ASSIGNMENT3 - UNSUPERVISED LEARNING 🔥🔥🔥

This assignment aims to explore some algorithms in Unsupervised Learning, namely Principal Components Analysis (PCA),
Kernel PCA (KPCA), Independent Components Analysis (ICA), Random Projections (RP), k-Means and
Gaussian Mixture Models (GMM), while comparing their performances on 2 interesting dataset: the
Wisconsin Diagnostic Breast Cancer (WDBC) and the Handwritten Digits Image Classification (the famous MNIST).
Moreover, their contribution to Neural Networks in the supervised setting will be assessed.

The assignment consists of two parts:

experiment 1, producing curves for dimensionality reduction, clustering and neural networks with unsupervised techniques
on the Wisconsin Diagnostic Breast Cancer (WDBC) dataset.
experiment 2, producing curves for dimensionality reduction, clustering and neural networks with unsupervised techniques
on the Handwritten Digits Image Classification (MNIST) dataset.

In order to run the experiments, run:

cd Unsupervised_Learning
python run_experiments.py

ASSIGNMENT4 - MARKOV DECISION PROCESSES 🔥🔥🔥

This assignment aims to explore some algorithms in Reinforcement Learning, namely Value Iteration (VI),
Policy Iteration (PI) and Q-Learning, while comparing their performances on 2 interesting MDPs: the
Frozen Lake environment from OpenAI gym and the Gambler’s Problem from Sutton and Barto.

The assignment consists of two parts:

experiment 1, producing curves for VI, PI and Q-Learning on the Frozen Lake environment from OpenAI gym.
experiment 2, producing curves for VI, PI and Q-Learning on the Gambler’s Problem from Sutton and Barto.

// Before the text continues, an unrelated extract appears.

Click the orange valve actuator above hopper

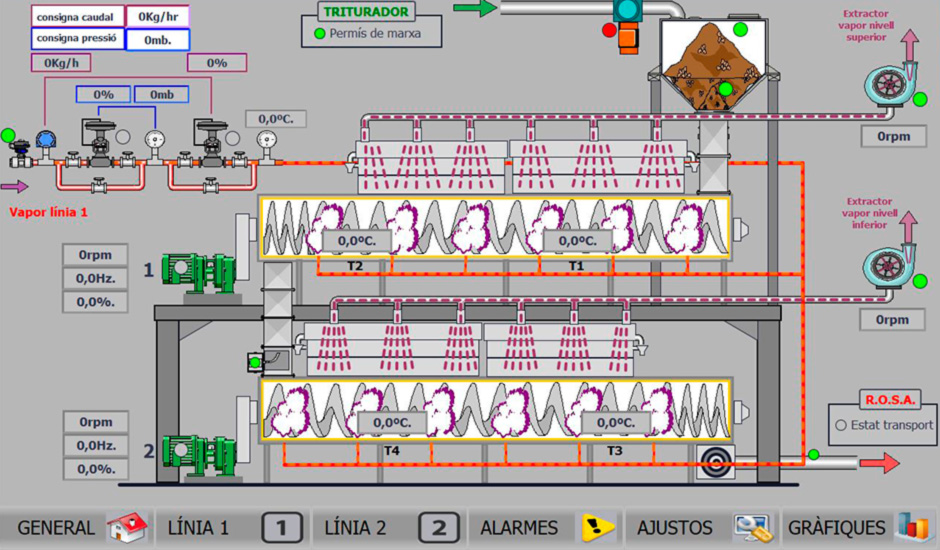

In order to run the experiments, run:

cd Markov_Decision_Processes
python run_experiments.py

REFERENCES

[1] National Cancer Institute. https://www.cancer.gov. Last accessed: 2019-09-20.
[2] Dheeru Dua and Casey Graff. UCI machine learning repository, 2017.
[3] F. Pedregosa, G. Varoquaux, Gramfort, and al. Scikit-learn: Machine learning in Python. Journal of Machine Learning Research, 12:2825–2830, 2011.
[4] Joaquin Vanschoren, Jan N. van Rijn, Bernd Bischl, and Luis Torgo. Openml: Networked science in machine learning. SIGKDD Explorations, 15(2):49–60, 2013.
[5] Stuart Russell and Peter Norvig. Artificial Intelligence: A Modern Approach. Prentice Hall Press, Upper Saddle River, NJ, USA, 3rd edition, 2009.
[6] Thomas M. Mitchell. Machine Learning. McGraw-Hill, New York, NY, USA, 1997.
[7] Jeremy S. De Bonet, Charles L. Isbell, Jr., and Paul Viola. MIMIC: Finding optima by esti- mating probability densities. In Proceedings of the 9th International Conference on Neural Information Processing Systems, pages 424–430, Cambridge, MA, USA, 1996. MIT Press.
[8] G Hayes. mlrose: Machine Learning, Randomized Optimization and SEarch package for python. https://github.com/gkhayes/mlrose, 2019. Accessed: 10/09/2019.
[9] I K Fodor. A survey of dimension reduction techniques. Technical report, Lawrence Livermore National Lab., CA (US), 2002.